» **WHAT THE EXERCISE ASKS**: Set down each line from the line holding "Contact Us (992, 1837)" to the last line of the entries below, exactly, with both ends included and without pictures.

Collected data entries
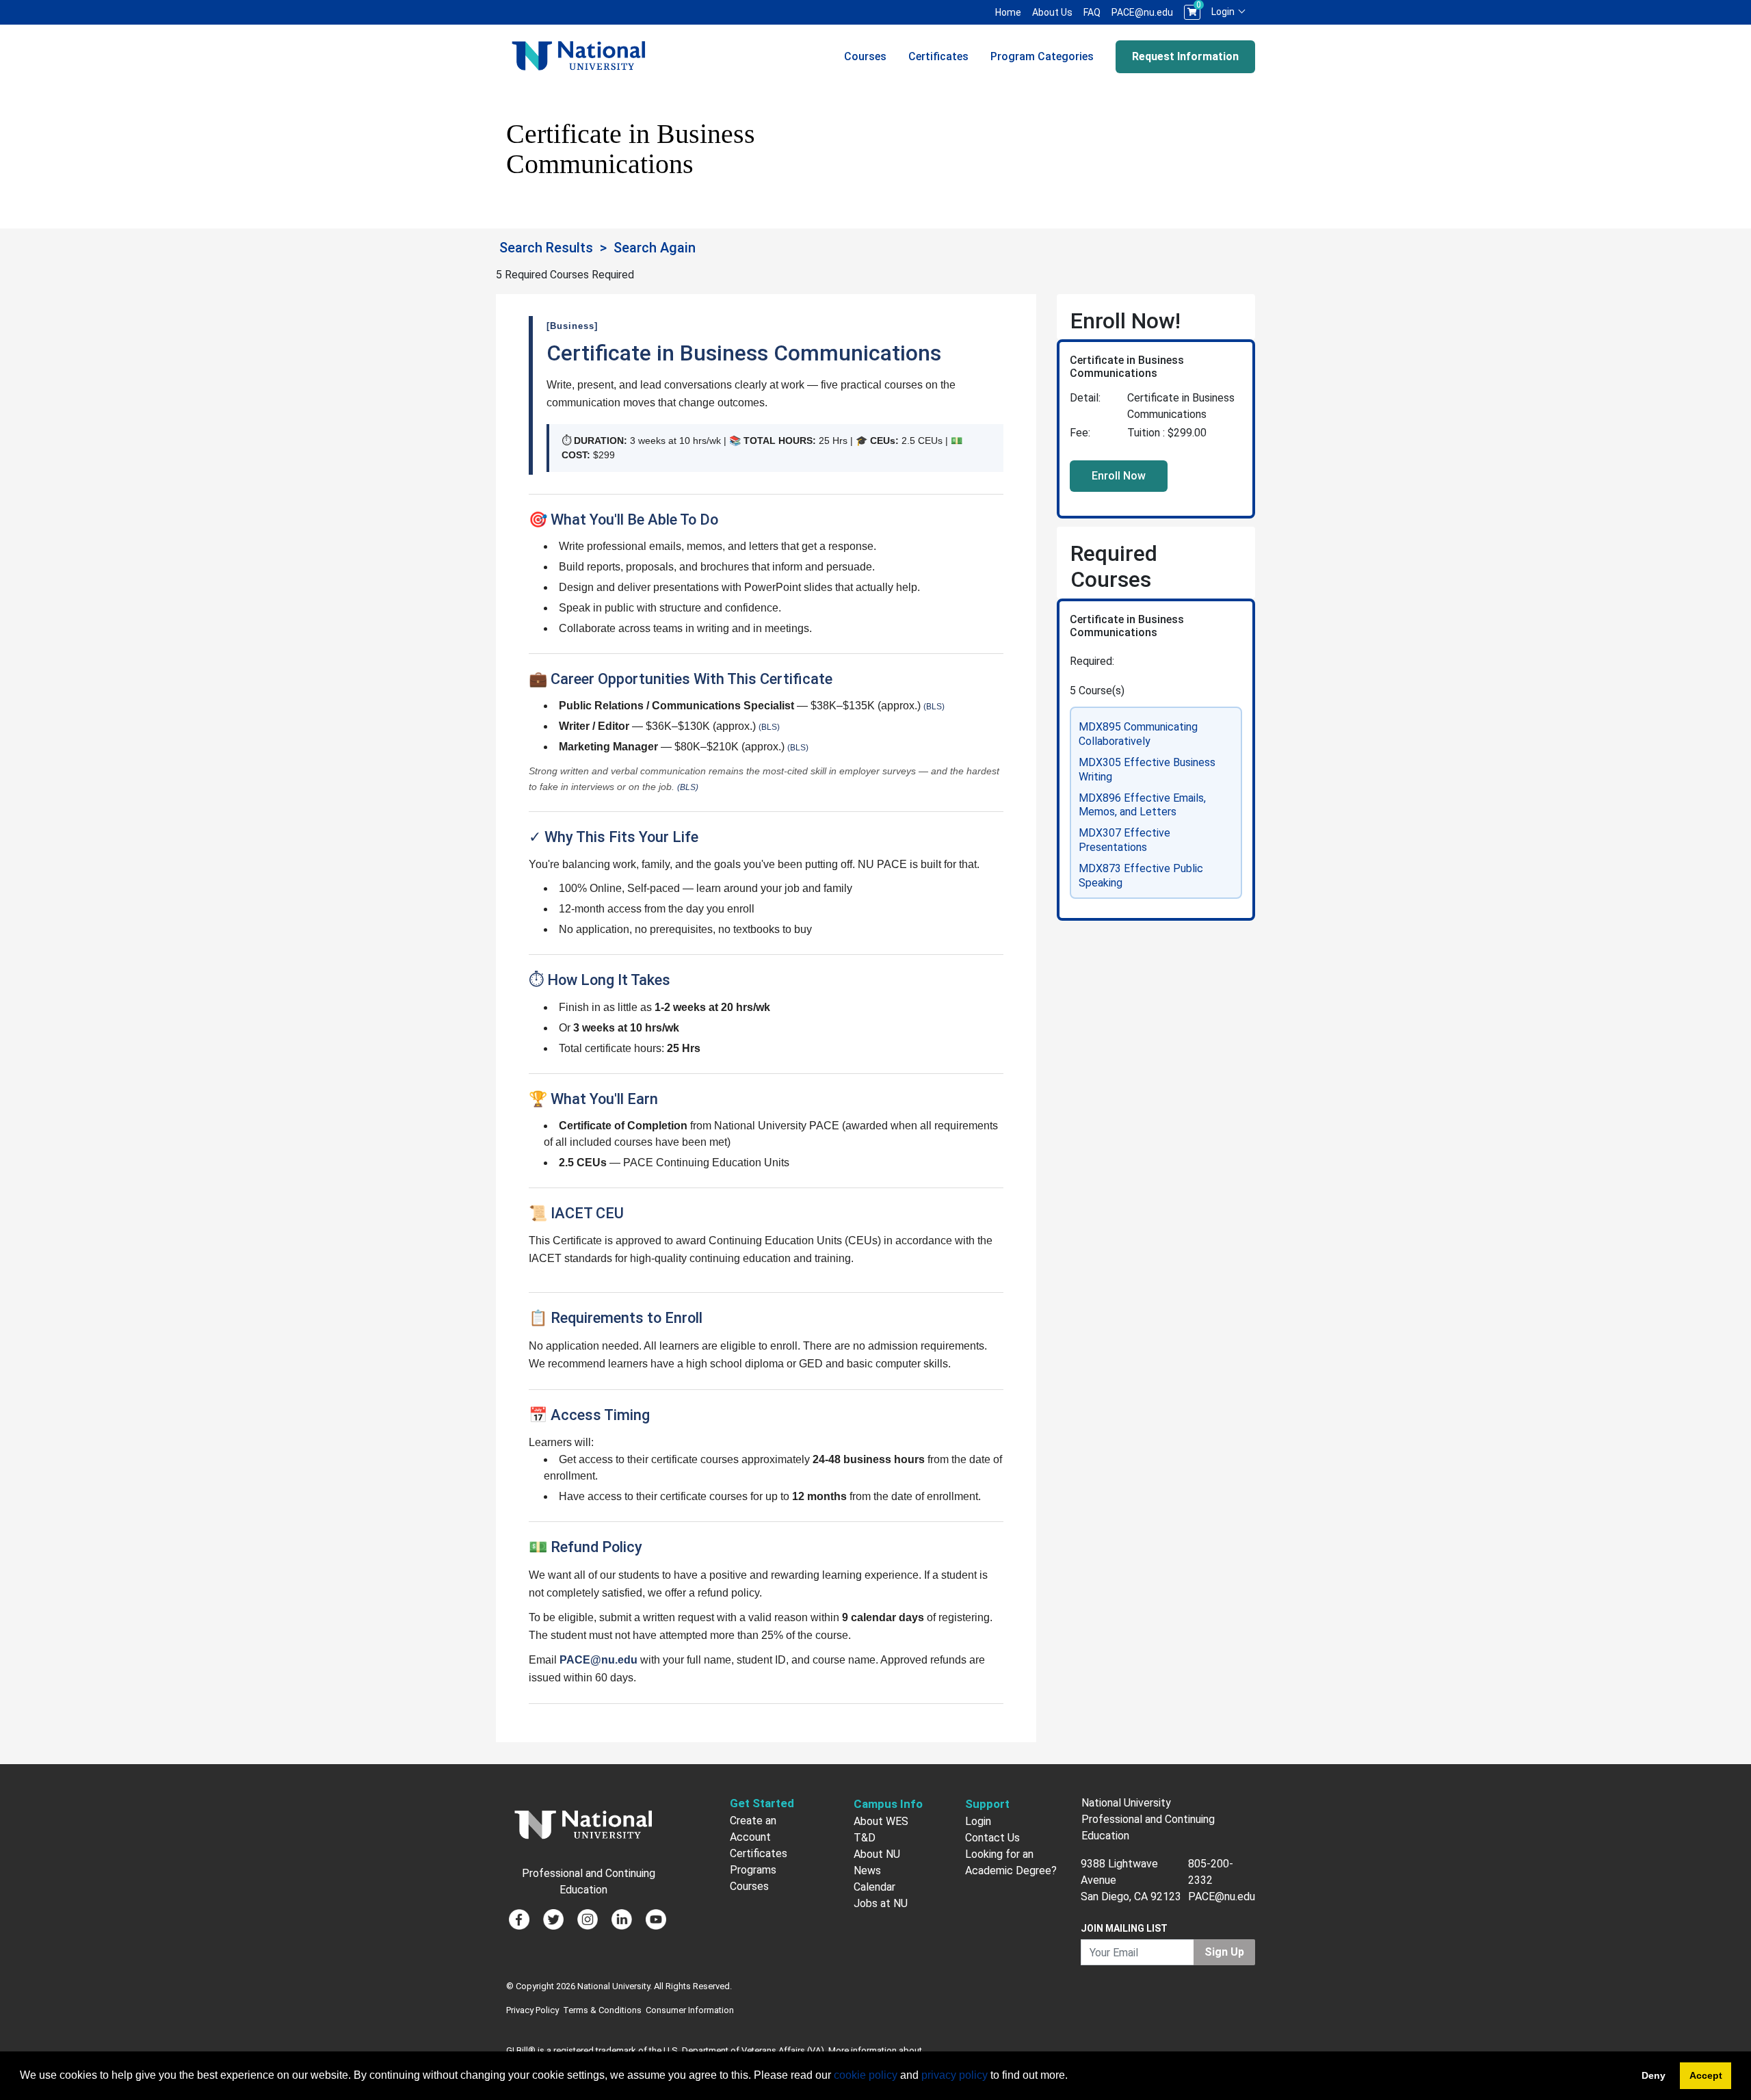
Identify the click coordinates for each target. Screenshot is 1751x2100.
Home (1008, 12)
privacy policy (954, 2075)
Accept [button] (1705, 2075)
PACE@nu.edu (1142, 12)
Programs (753, 1869)
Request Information (1185, 56)
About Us (1052, 12)
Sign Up (1224, 1951)
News (867, 1870)
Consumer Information (690, 2010)
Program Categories (1042, 56)
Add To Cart (1119, 476)
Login (1224, 11)
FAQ (1092, 12)
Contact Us (992, 1837)
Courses (865, 56)
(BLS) (934, 706)
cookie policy (865, 2075)
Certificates (938, 56)
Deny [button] (1654, 2075)
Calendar (874, 1886)
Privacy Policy (532, 2010)
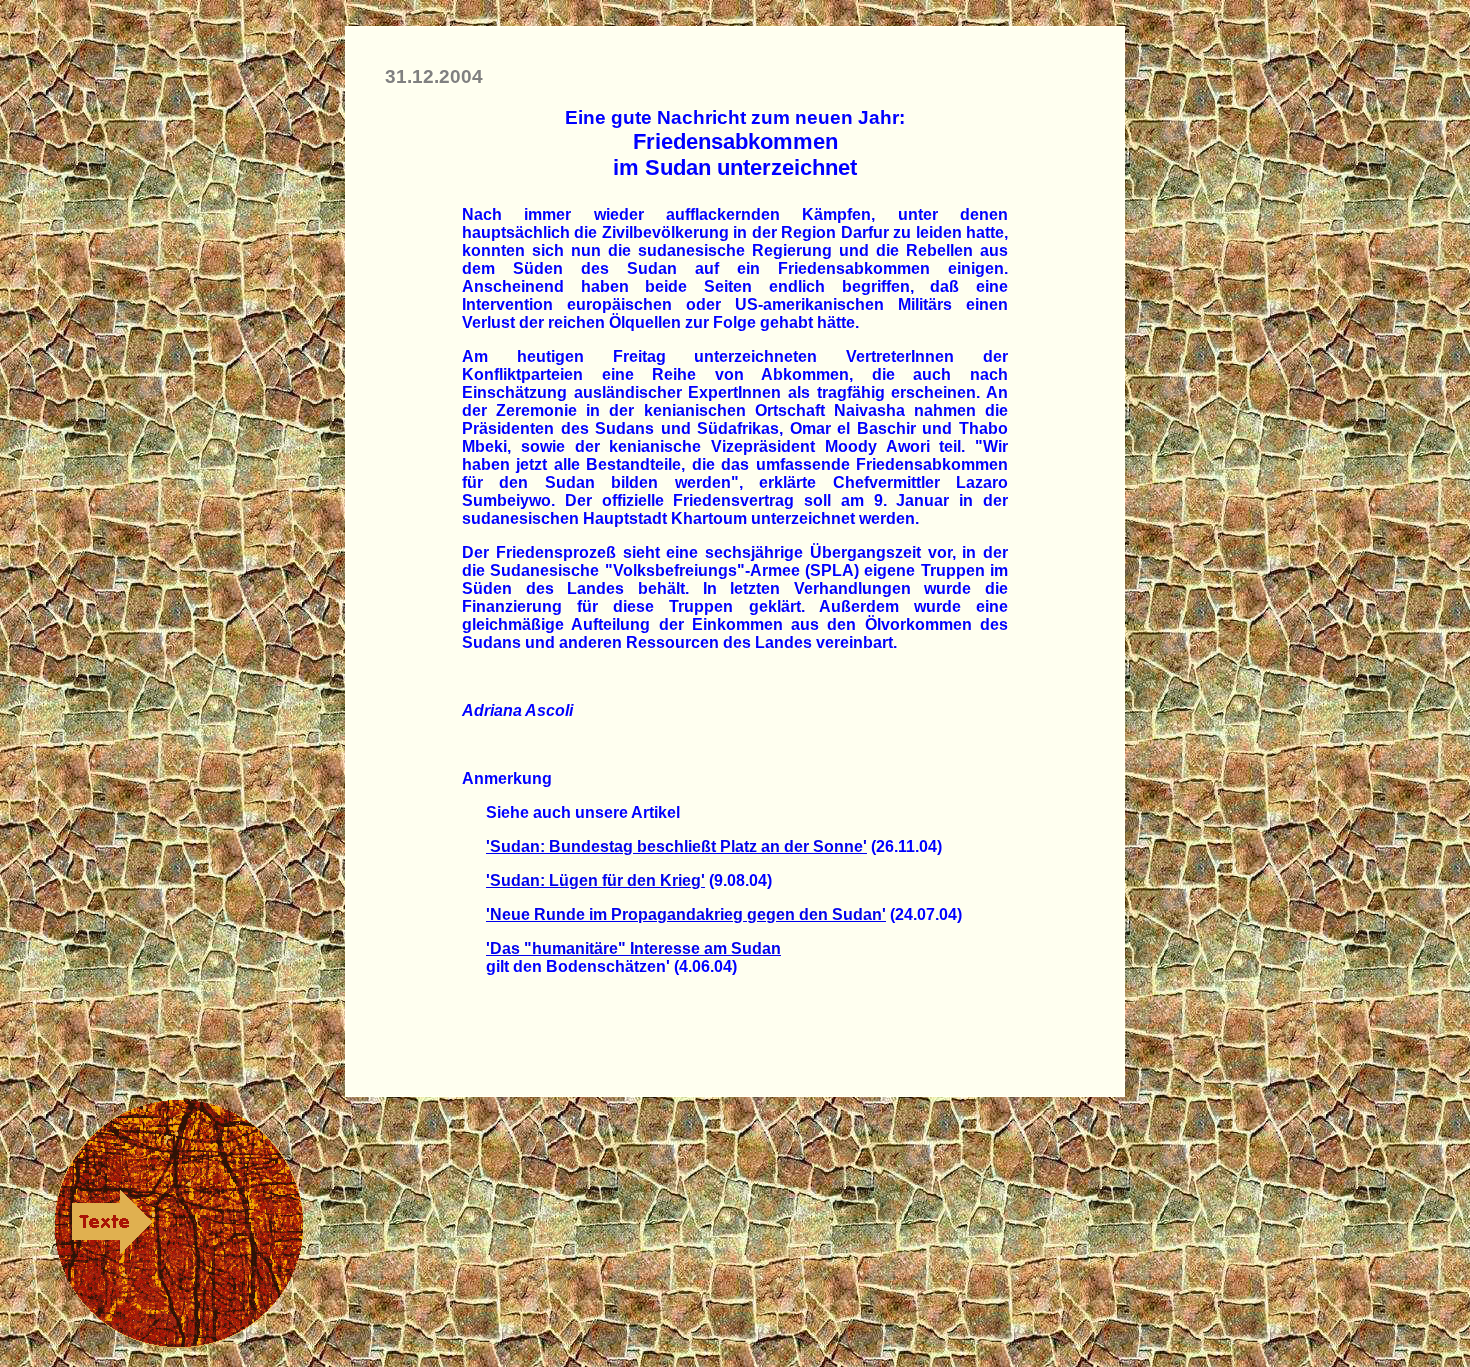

» **TASK RESULT**:
Contact Us (992, 1837)
Courses (865, 56)
(BLS) (934, 706)
cookie policy (865, 2075)
Certificates (938, 56)
Deny [button] (1654, 2075)
Calendar (874, 1886)
Privacy Policy (532, 2010)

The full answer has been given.